Alleenstaande modernistische woning van 1958, nu nauwelijks zichtbaar van op de straat omwille van de sterk uitgegroeide bomen en struiken aan de voorkant.
Op de plaats van de woning stond voorheen een villa van 1905 die echter onvoldoende gefundeerd was. Deze villa is afgebroken tot op 2.30 meter hoogte en een nieuwe dekplaat van gewapend beton diende als basis voor een lichte constructie uit sparrenhout. De kolommen van gewapend beton dienen dus om het funderingsprobleem van de eerste woning op te vangen.
Kort na de realisatie werd de woning beschreven in architectuurtijdschriften als "La Maison" en "Habitation" waar de woning geprezen wordt omwille van de sobere maar praktische inrichting en de budgetvriendelijke factor. De woning wordt beschreven als een evenwichtige constructie, krachtig, ruim en helder met een functionele structuur waar kan geleefd en gewerkt worden in een aangename sfeer. Ook het feit dat de architect verder bouwt op een bestaande woning werd als een essentiële bijzonderheid ervaren. De woning behaalt de vierde vermelding op de prijs Van de Ven van 1959.

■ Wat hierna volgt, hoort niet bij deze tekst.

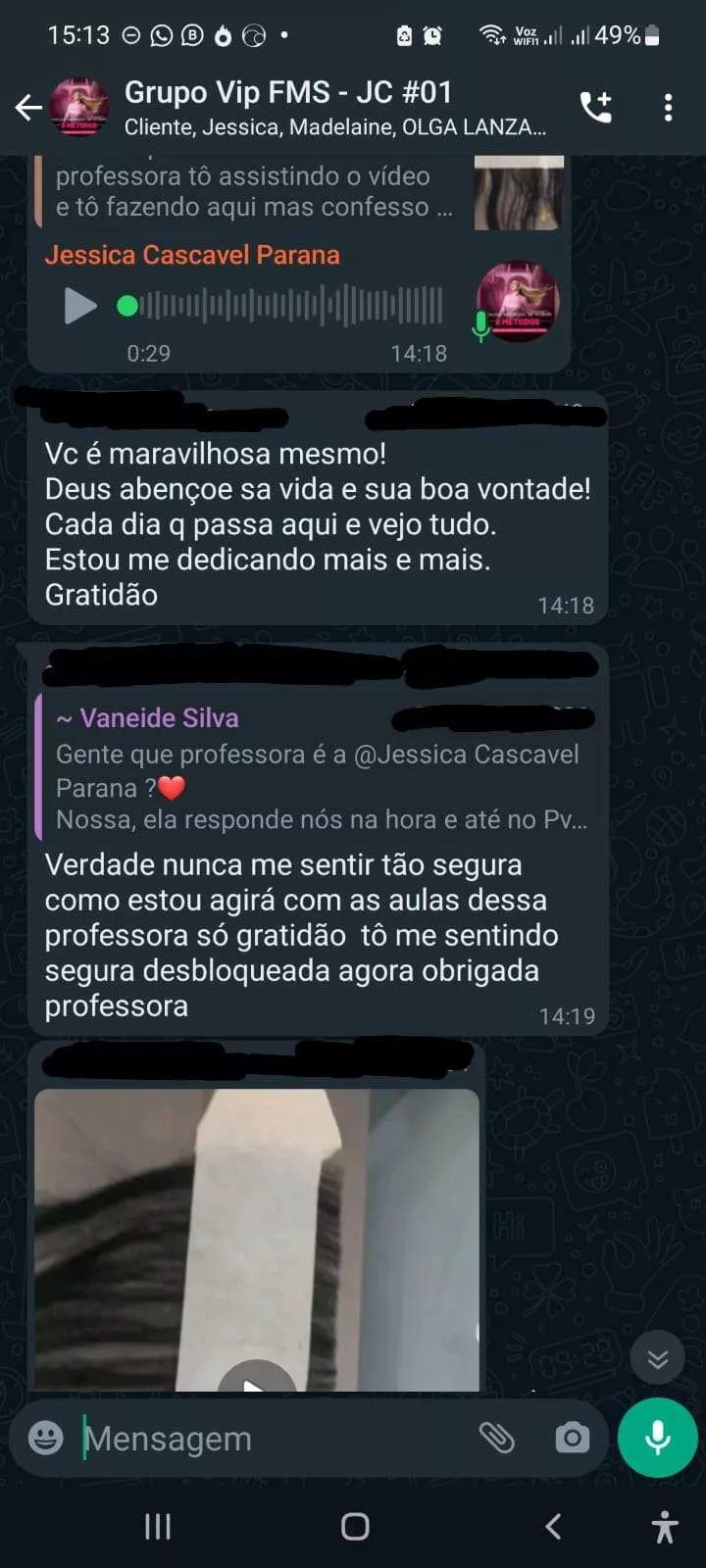Tap the back arrow to leave chat
This screenshot has width=706, height=1568.
coord(28,108)
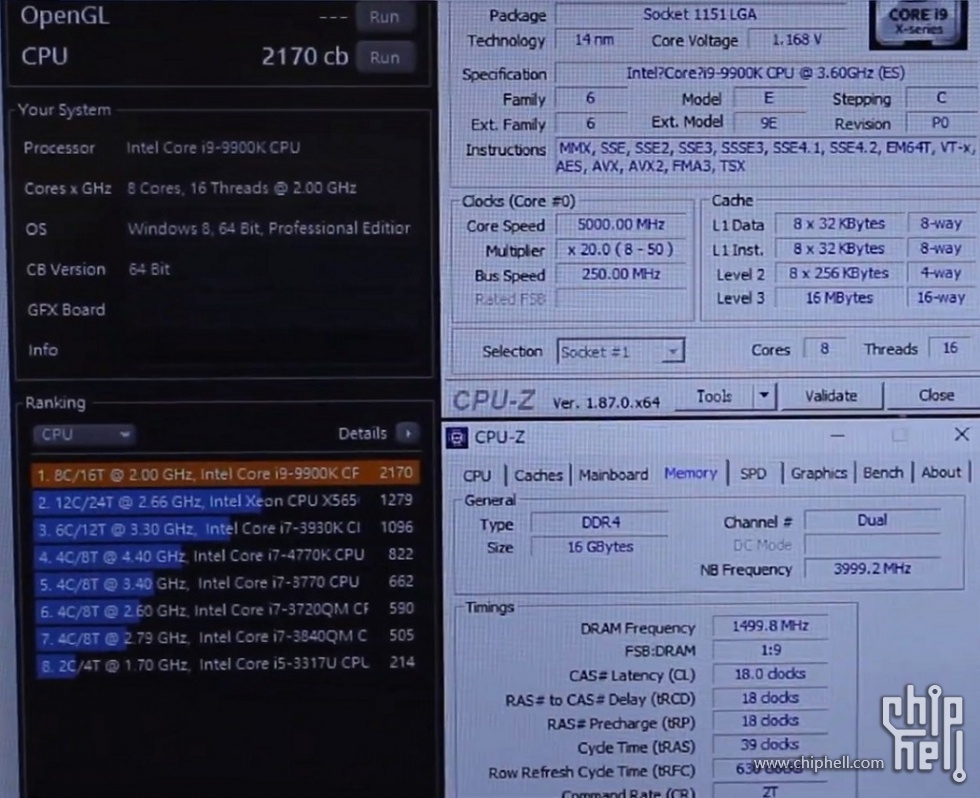Select the Bench tab
Screen dimensions: 980x798
883,473
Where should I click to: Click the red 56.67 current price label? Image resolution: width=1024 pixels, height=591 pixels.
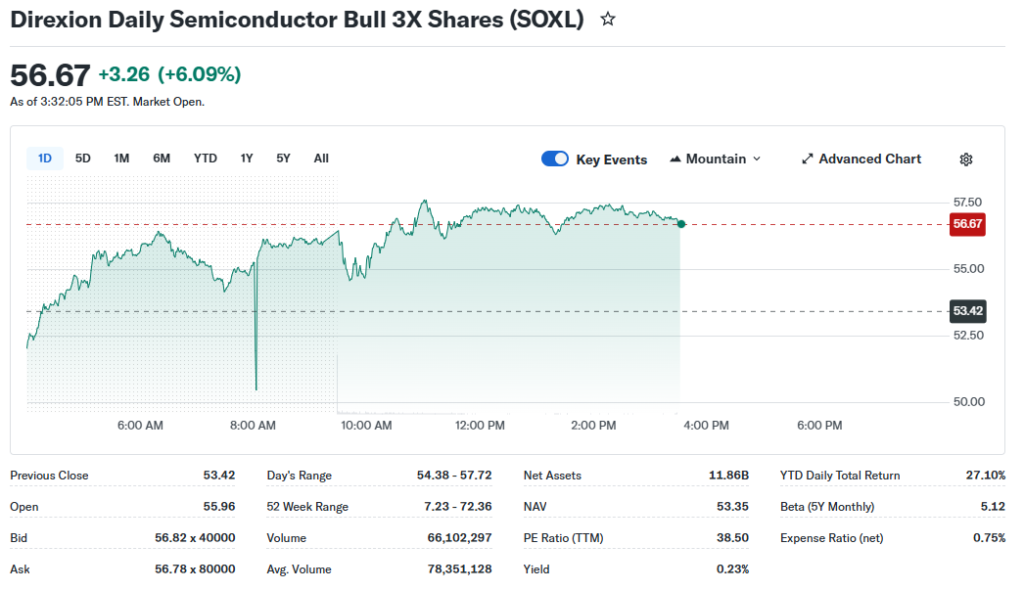pos(967,224)
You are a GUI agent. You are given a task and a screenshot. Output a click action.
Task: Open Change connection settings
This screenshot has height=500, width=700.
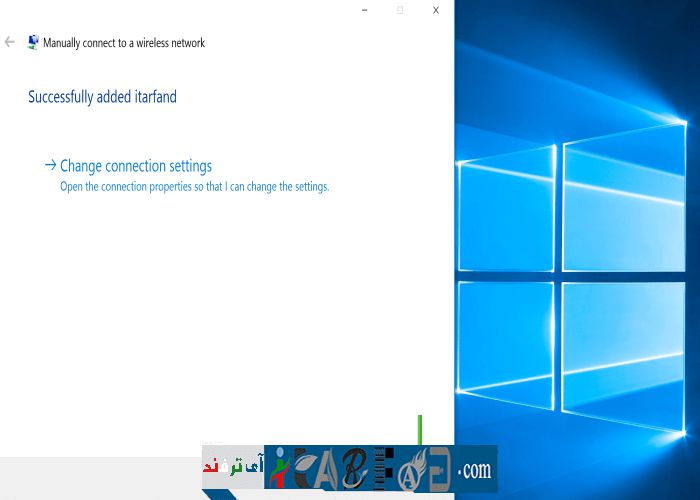136,166
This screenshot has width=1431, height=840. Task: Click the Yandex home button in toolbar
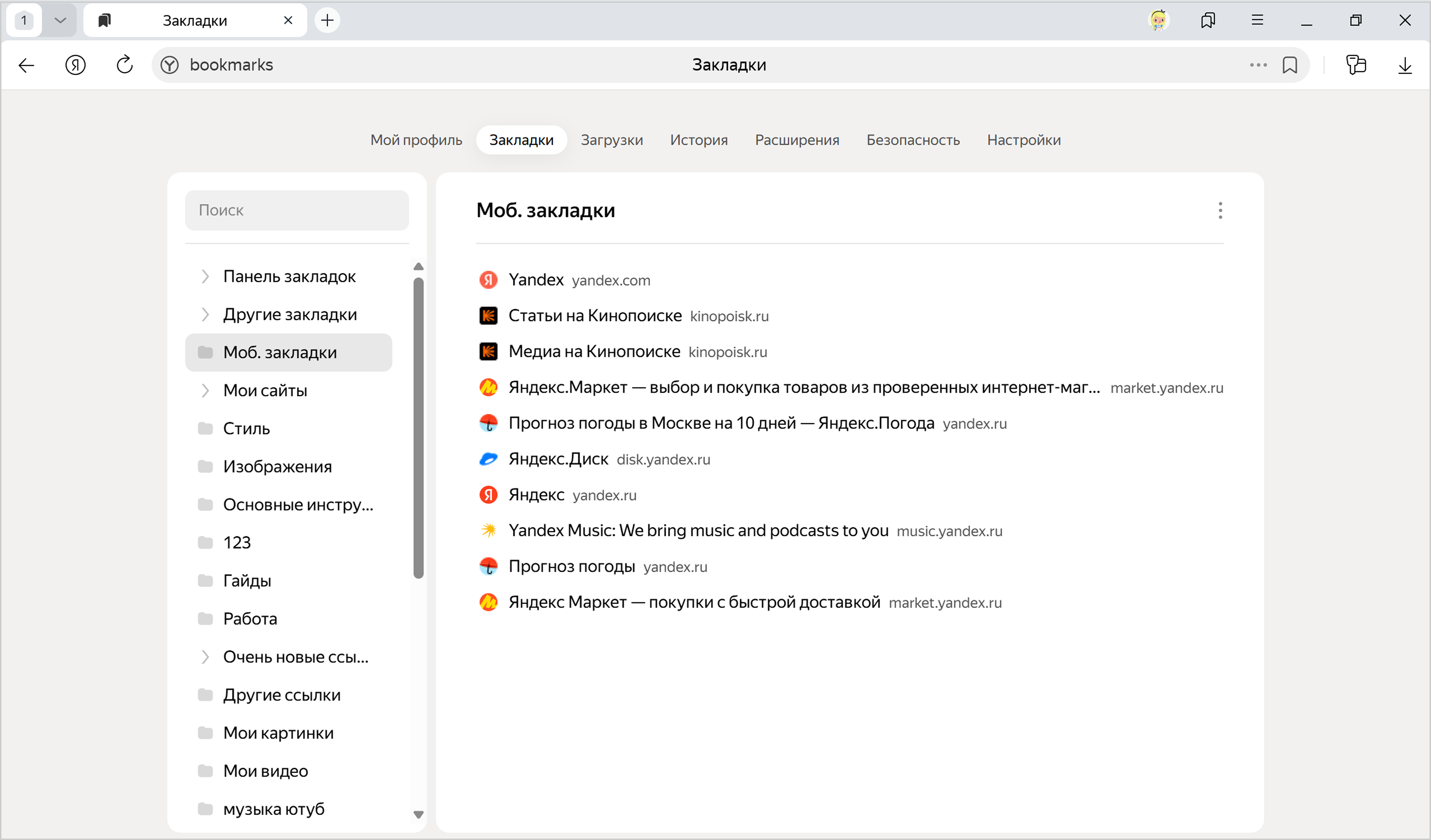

Ongeveer balkvormig volume afgesloten door een licht hellend plat dak. Het gelijkvloers – deels bestaande uit de restanten van de villa van 1905 – ondersteunt een plaat van gewapend beton en omvat de ontvangstruimte, vestiaire, ateliers en dienstenkamer. Voor de eerste verdieping is een lichte constructie van sparrenhout gebruikt met veelvuldige verwerking van glas. Hier bevinden zich het woongedeelte en het bureau van de architect (elk met afzonderlijke toegang).
Opvallend is ook de open garage aan de oostkant, refererend aan het Amerikaanse carportmodel.
De benedenverdieping werd verbouwd.
- S.N. 1959: Habitation personelle à Linkebeek, La Maison 3, 78-80.
- S.N. 1959: Habitation d’architecte J. Vancoppenolle, Habitat-Habitations 4, 26-27.